The effects of the deception are twofold: it would have allowed the company to claim the loan against tax; and it hid the fact that the original loan had been paid off, thereby preventing anyone discovering the money trail. A similar deception was repeated the following year.

The former Cayman banker Mr Padraig Collery earned more than £400,000 sterling (£520,000 at today's exchange rate) running the Ansbacher deposits from 1989 to March 1997, counsel for the tribunal, Mr John Coughlan SC, revealed. The payments, for part-time work carried out mainly on Saturday mornings, were lodged to Mr Collery's Ansbacher account.

In March 1997 the McCracken tribunal discovered the deposits and that same month, Mr Collery said, his payments stopped and he revealed the payments to the Revenue Commissioners. He paid the Revenue £264,000 on account from his Ansbacher account - this stopped interest accruing on his unpaid taxes. He is understood to be in ongoing negotiations with the Revenue.

Mr Collery was receiving payments from at least 1986 but the rate of pay really took off after the death of Mr Des Traynor in 1994, after which Mr Collery became the main agent for the secretive banking system here.

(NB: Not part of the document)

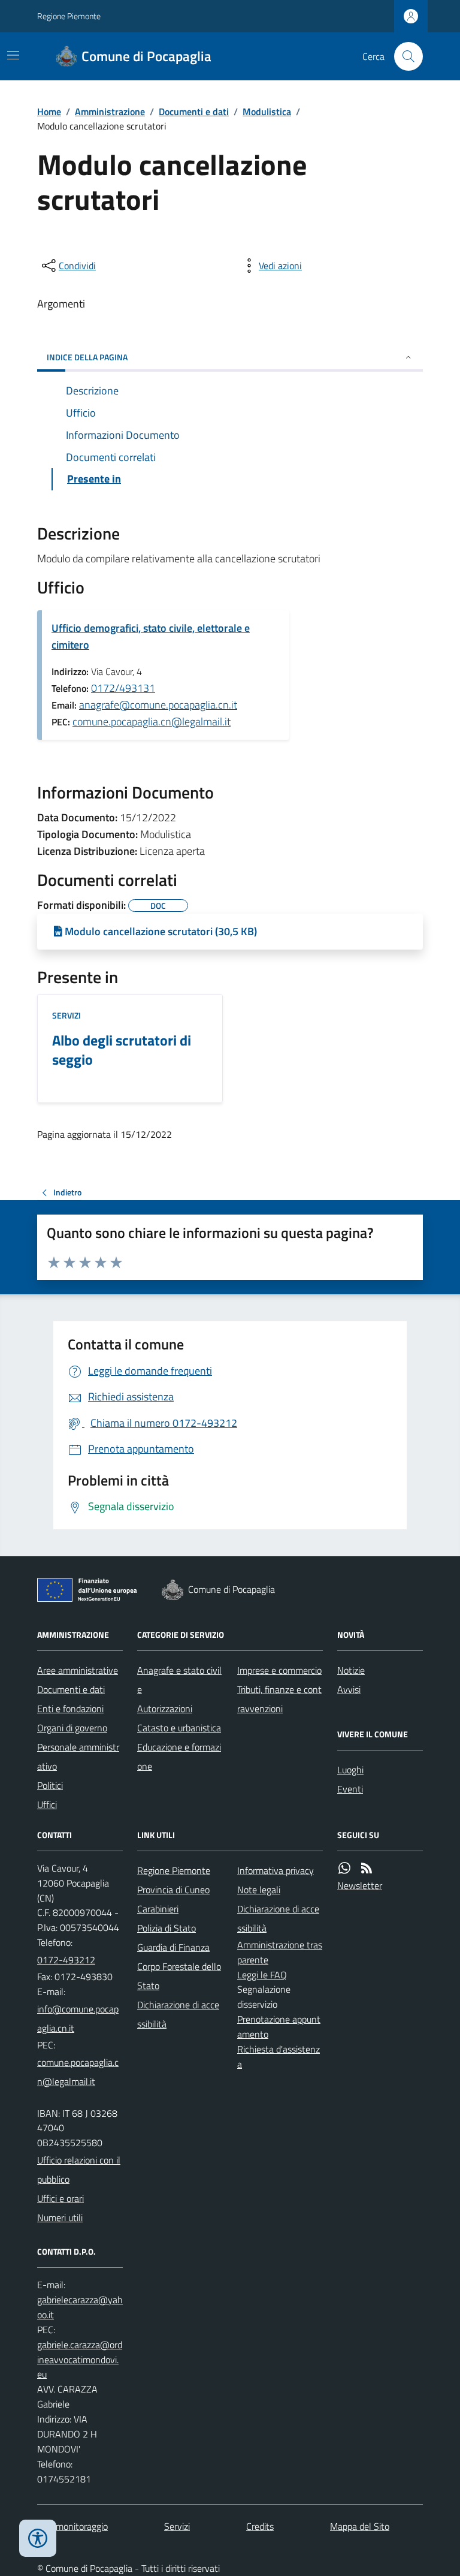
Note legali (258, 1889)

Around 1995 Ansbacher bank in the Cayman Islands, being unhappy with the whole Dublin arrangement, began to withdrew the deposits it controlled. Some of the money, however, was under the control of the Cayman banker, the late Mr John Furze, and specifically Hamilton Ross Co Ltd, a company he owned. The Hamilton Ross deposits were left in Dublin. Mr Collery made more than half of his money looking after these deposits between January 1995 and March 1997. He received £176,000 sterling in February 1995, half the then accumulated profits of Hamilton Ross. After 1995 Ansbacher Cayman continued to pay Mr Collery a retainer of £1,000 sterling a month. This was so that Mr Collery could act as the bank's agent for the "most significant client in Ireland that Ansbacher had funds in respect of". The identity of this person was not revealed.

Once again yesterday Mr Collery failed to give an explanation which satisfied Mr Coughlan as to why he concealed Mr Foley's identity during the past two years. Mr Coughlan twice made the point that Mr Collery has only helped the tribunal in relation to matters it, the tribunal, had discovered by itself.

Mr Collery looks set to leave the witness-box today without giving a fresh explanation. The authorities he withheld the information from included not only the tribunal but also Mr Gerry Ryan, the authorised officer appointed by the Tanaiste, Ms Harney.

His deception of Mr Ryan led to Mr Foley not coming to the attention of the Revenue Commissioners. The deception took place over a two-year period, and Mr Foley's name, as a sitting TD, was probably the one most pertinent to the tribunal's work. Mr Collery again denied yesterday that he had been pressurised or given any inducement to engage in this deception.